Como parte de uma solução duradoura, o chefe da diplomacia estónia apontou para uma expansão dos poderes atribuídos à Assembleia Geral das Nações Unidas (em detrimento do Conselho de Segurança), verdadeiro órgão representativo da comunidade internacional. Notou também a necessidade que os diferentes países acreditem que as resoluções aí aprovadas tenham algum carácter vinculativo, mais que não seja, como expressão de cidadania global.

É nesta última circularidade que encontramos a diplomacia portuguesa: a ausência de protagonismo internacional de Portugal encontra-se ligada à sua postura de aceitação. Ao mérito de figuras singulares (fácil, mas erradamente associadas a uma "diplomacia portuguesa"), como António Guterres, Jorge Moreira da Silva ou António Vitorino contrapõem-se as posições tomadas por sucessivos executivos quanto às questões mais importantes do nosso tempo.

Na minha infância, durante a visita de Narendra Modi a Lisboa, recordo a perplexidade que senti perante o modo como a abundância de discussões relativas a possíveis investimentos (não concretizados) abafou questões relativas ao tratamento de populações muçulmanas pelo Samajwadi (não mencionando a regressão democrática por Modi operada na maior democracia do mundo). Sim, Portugal chamou à atenção para a complacência da Austrália com o genocídio de Suharto em Timor-Leste; mas depois retirou-se da esfera internacional. Em big power policy, tal não seria problema; porém, big power policy é o problema com o qual nos deparamos.

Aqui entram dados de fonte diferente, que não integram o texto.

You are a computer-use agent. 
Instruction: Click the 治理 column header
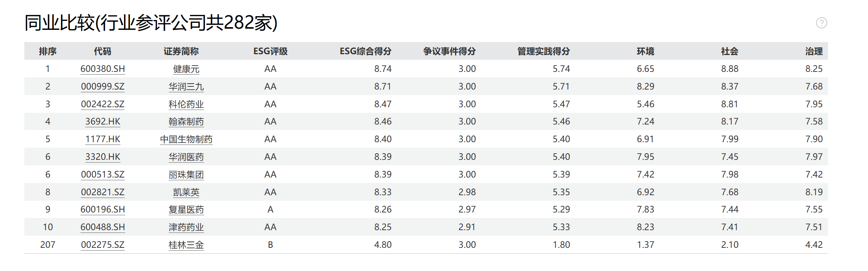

Líderes de executivos como Leo Varadkar e Simon Harris, Jonas Gahr Støre, e Pedro Sánchez compreenderam rapidamente a realidade descrita por Tsahkna, tomando sucessivas posições no sentido da defesa da autodeterminação do povo palestiniano perante violações de Direito Internacional, também denunciadas pelo TPI, culminando no reconhecimento do Estado da Palestina pela Irlanda, Noruega e Espanha.

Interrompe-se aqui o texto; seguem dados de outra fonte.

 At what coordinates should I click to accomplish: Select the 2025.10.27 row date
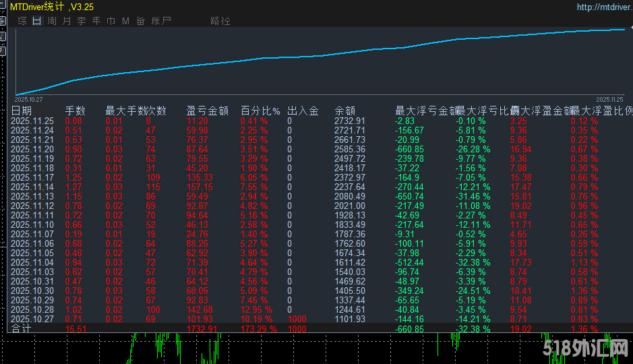(x=32, y=319)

Dada a proximidade da posição portuguesa à espanhola em matérias económicas, um apoio nacional seria de esperar — infelizmente, aparenta poder esperar. Como também o pode o recurso à imagem conciliadora (advinda de ausência de tomada de posições, talvez) que o país detém na União Europeia, NATO e CPLP. As três organizações foram mencionadas pelo primeiro-ministro Luís Montenegro na tomada de posse do seu executivo de modo similar aos três pilares da diplomacia britânica pré-Brexit: europeu, atlântico e conotado ao nefasto legado colonial; no entanto, sem qualquer pretensão de exceder os temas de conversa obrigatórios.

A visita do Presidente Zelenskyy a Portugal e o subsequente acordo bilateral pode representar uma muito positiva ruptura com a inexistência internacional portuguesa, projectando o país para uma muito salutar posição de destaque numa guerra que só encontra precedente na que conduziu à fundação das Nações Unidas. No seu artigo, Tsahkna menciona de passagem a libertação do seu país face ao colonialismo soviético, uma continuação do imperialismo russo.

Nos anos 80, durante as big power politics da Guerra Fria, não reconhecimento por Portugal da anexação da Estónia conduziu a uma crise política e convocaram-se eleições antecipadas. Um apoio consistente à vitória da Ucrânia conduzirá a um apoio interno transversal e à concretização do objectivo mencionado por Tsahkna. Um mundo unido não comporta uma jangada de pedra.